■ **Exercise objective**
Set down each line of the data below exactly as it stands, dropping the pictures.

(Stored items)
━━━
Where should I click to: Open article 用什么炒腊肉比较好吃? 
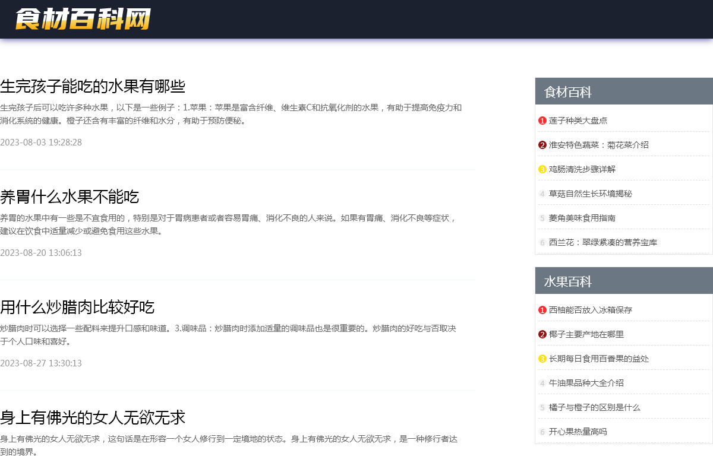coord(77,308)
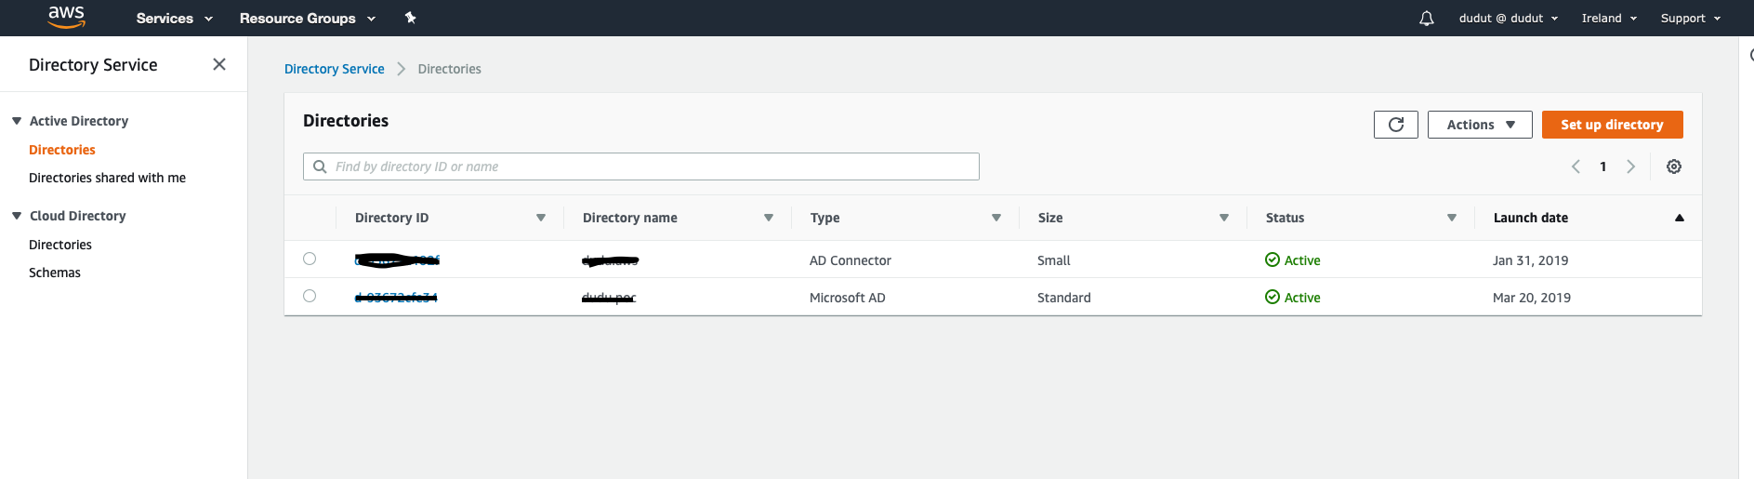Go to previous page of directories
The image size is (1754, 479).
pyautogui.click(x=1576, y=166)
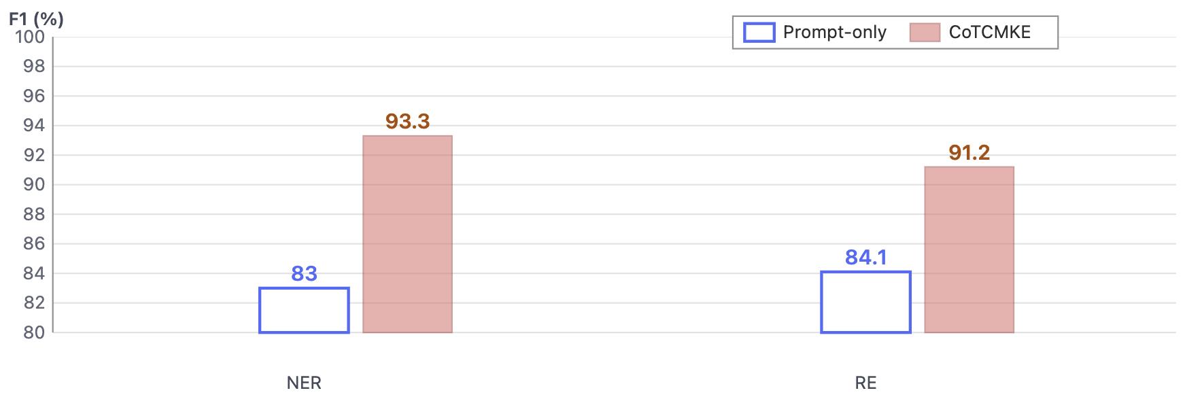The image size is (1185, 397).
Task: Click the 93.3 data label
Action: (x=407, y=122)
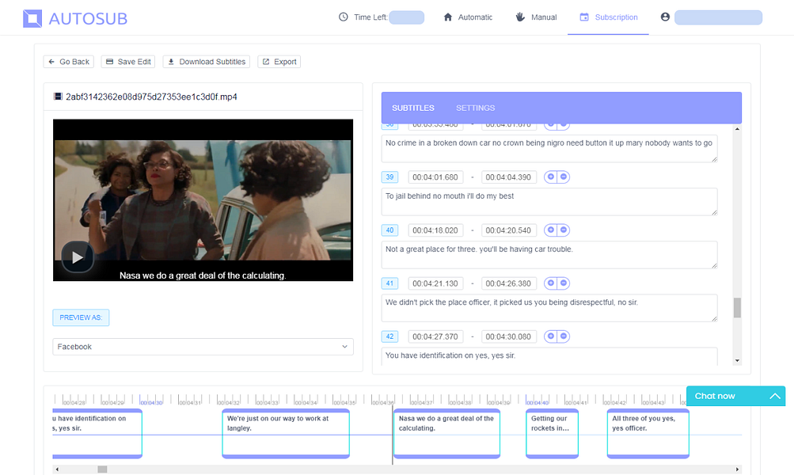Viewport: 794px width, 475px height.
Task: Click the Save Edit button
Action: 127,61
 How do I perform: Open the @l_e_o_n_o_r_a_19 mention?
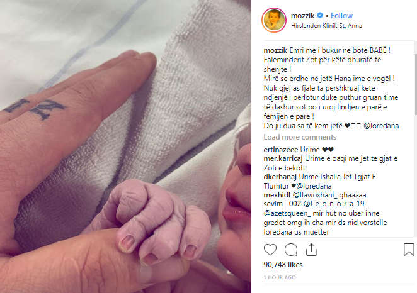click(x=334, y=204)
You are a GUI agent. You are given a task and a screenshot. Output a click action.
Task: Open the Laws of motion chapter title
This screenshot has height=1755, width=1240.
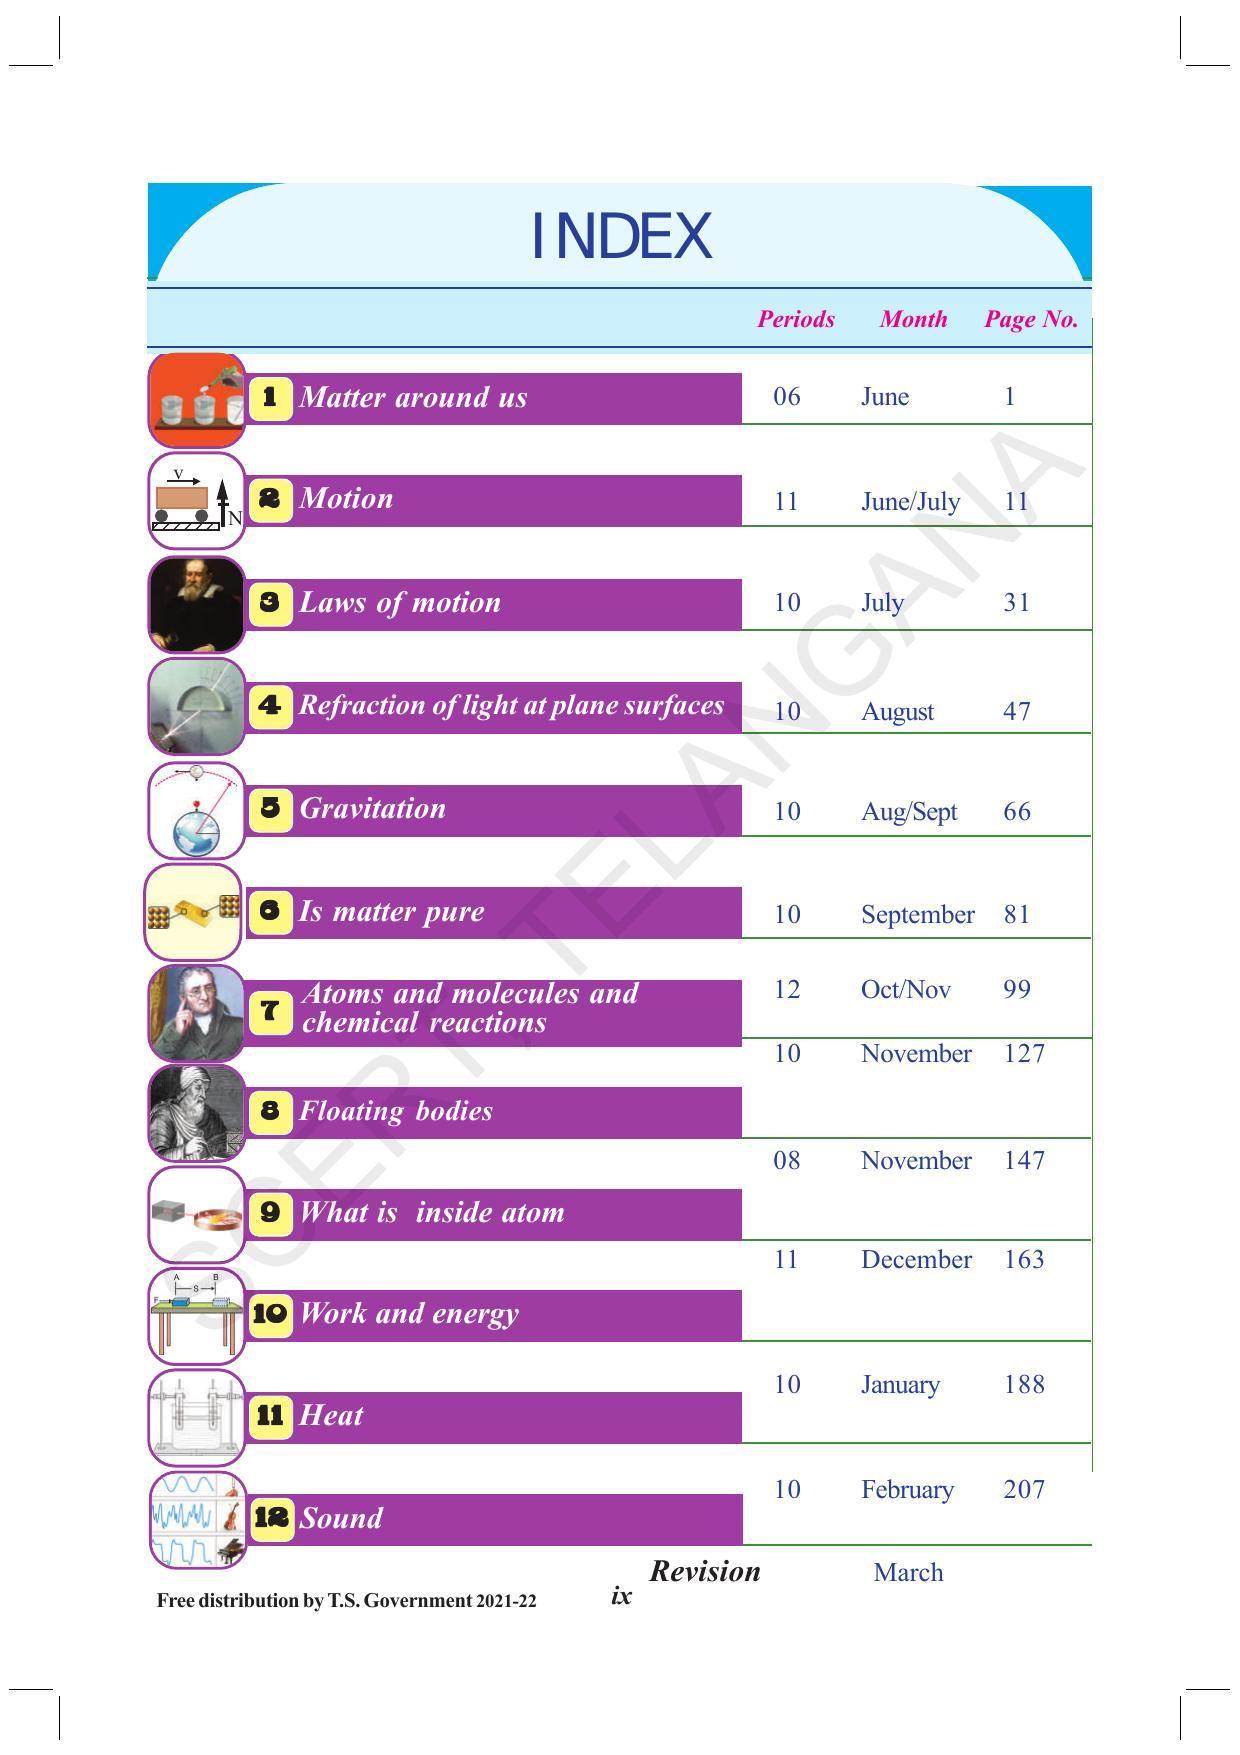coord(400,603)
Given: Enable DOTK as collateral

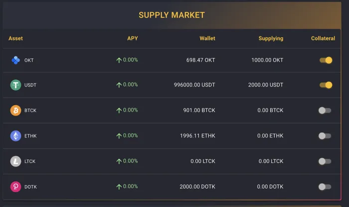Looking at the screenshot, I should tap(325, 187).
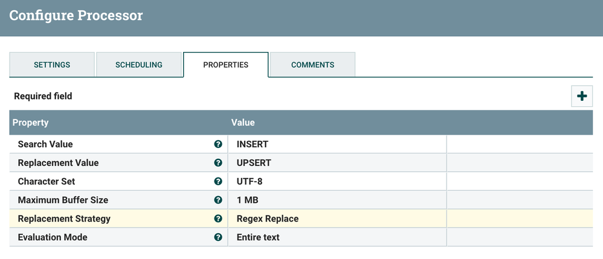Select the Properties tab
This screenshot has height=259, width=603.
225,65
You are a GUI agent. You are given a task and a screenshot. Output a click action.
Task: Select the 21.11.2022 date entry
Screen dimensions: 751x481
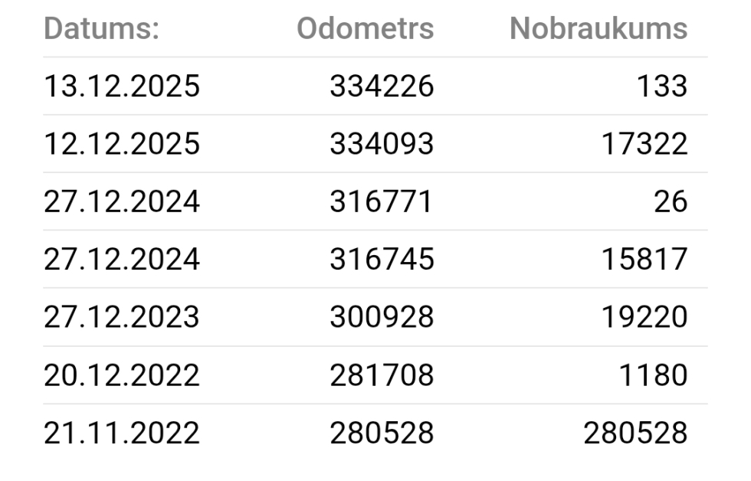[121, 433]
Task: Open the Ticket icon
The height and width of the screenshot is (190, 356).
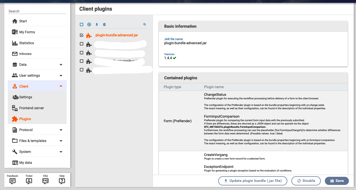Action: 29,181
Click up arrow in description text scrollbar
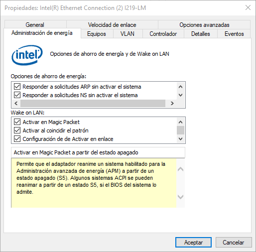The width and height of the screenshot is (256, 252). tap(180, 169)
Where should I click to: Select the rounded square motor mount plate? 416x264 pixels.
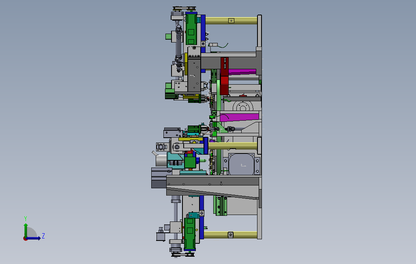tap(241, 164)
━━━
■ **Written answer**
Where should I click to: Open article 用什么炒腊肉比较好吃? 
coord(77,308)
Go to previous page of directories
The image size is (1754, 479).
pyautogui.click(x=1576, y=166)
The image size is (1185, 397).
Task: Click the 93.3 data label
Action: (x=407, y=122)
Viewport: 794px width, 475px height.
Task: Click the Save Edit button
Action: 127,61
 How do I perform: Open the @l_e_o_n_o_r_a_19 mention?
click(x=334, y=204)
You are a GUI agent. You are given a task and a screenshot. Output a click action.
Task: Open the Laws of motion chapter title
This screenshot has height=1755, width=1240.
coord(400,603)
Given: Enable DOTK as collateral

Looking at the screenshot, I should tap(325, 187).
Select the Properties tab
This screenshot has height=259, width=603.
225,65
You are a GUI agent. You are given a task and a screenshot. Output a click action.
Task: Select the 21.11.2022 date entry
Screen dimensions: 751x481
[121, 433]
Task: Open the Ticket icon
The height and width of the screenshot is (190, 356).
Action: 29,181
Click up arrow in description text scrollbar
The width and height of the screenshot is (256, 252). tap(180, 169)
Where should I click to: Select the rounded square motor mount plate? 416x264 pixels.
tap(241, 164)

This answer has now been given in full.